▶ [TASK INSTRUCTIONS] Please return the listing below exactly, without any of its pictures.

*** Begin section ***

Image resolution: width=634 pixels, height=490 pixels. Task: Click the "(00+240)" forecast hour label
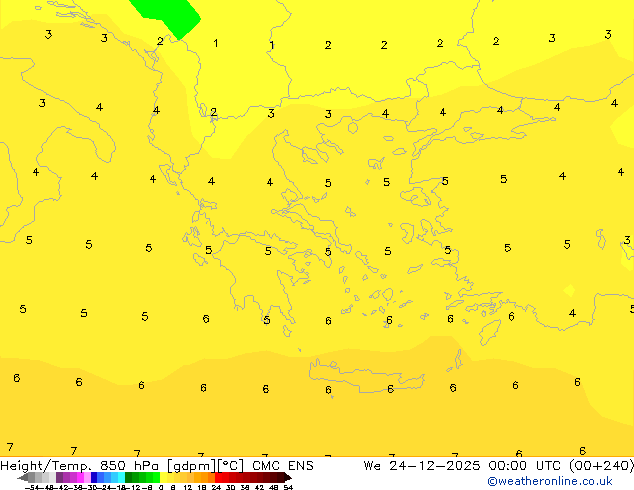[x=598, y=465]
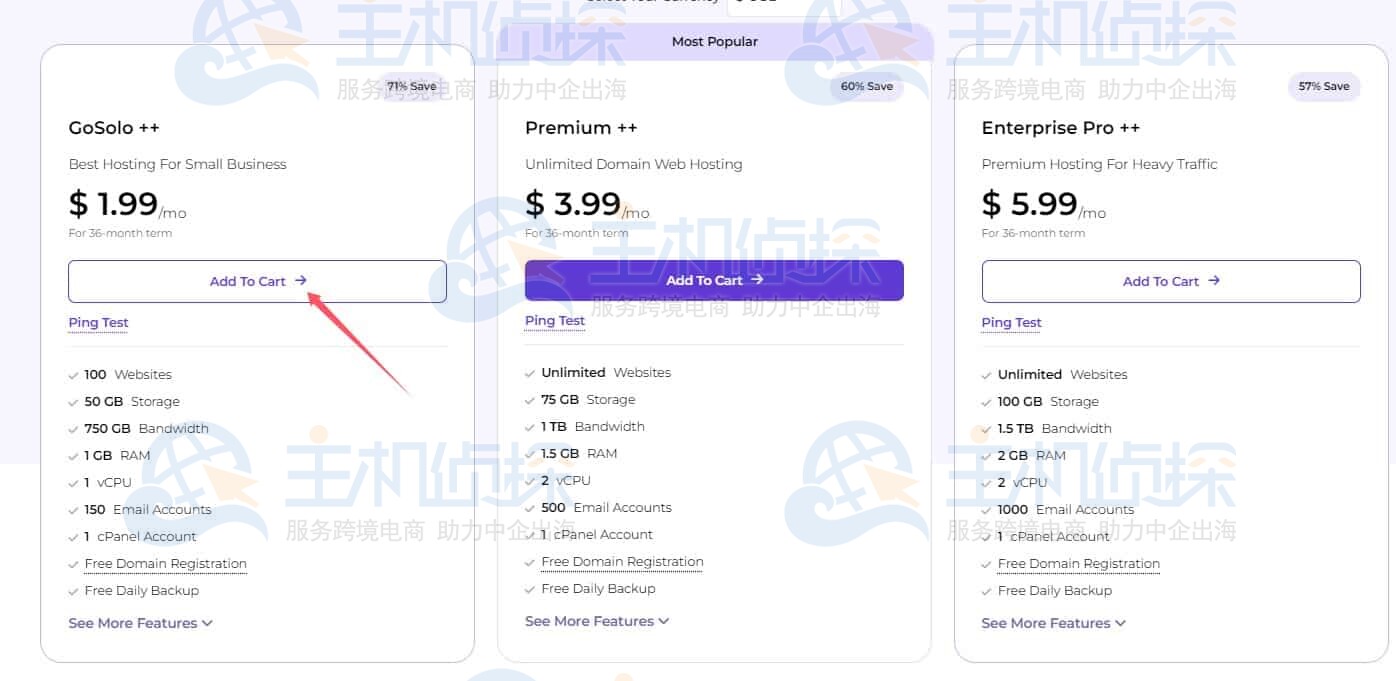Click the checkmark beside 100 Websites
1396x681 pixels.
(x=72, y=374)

*** End section ***

▶ [ANSWER TO THIS TASK]
Image resolution: width=634 pixels, height=490 pixels. Task: Click the "(00+240)" forecast hour label
[x=598, y=465]
Click the checkmark beside 100 Websites
1396x681 pixels.
(x=72, y=374)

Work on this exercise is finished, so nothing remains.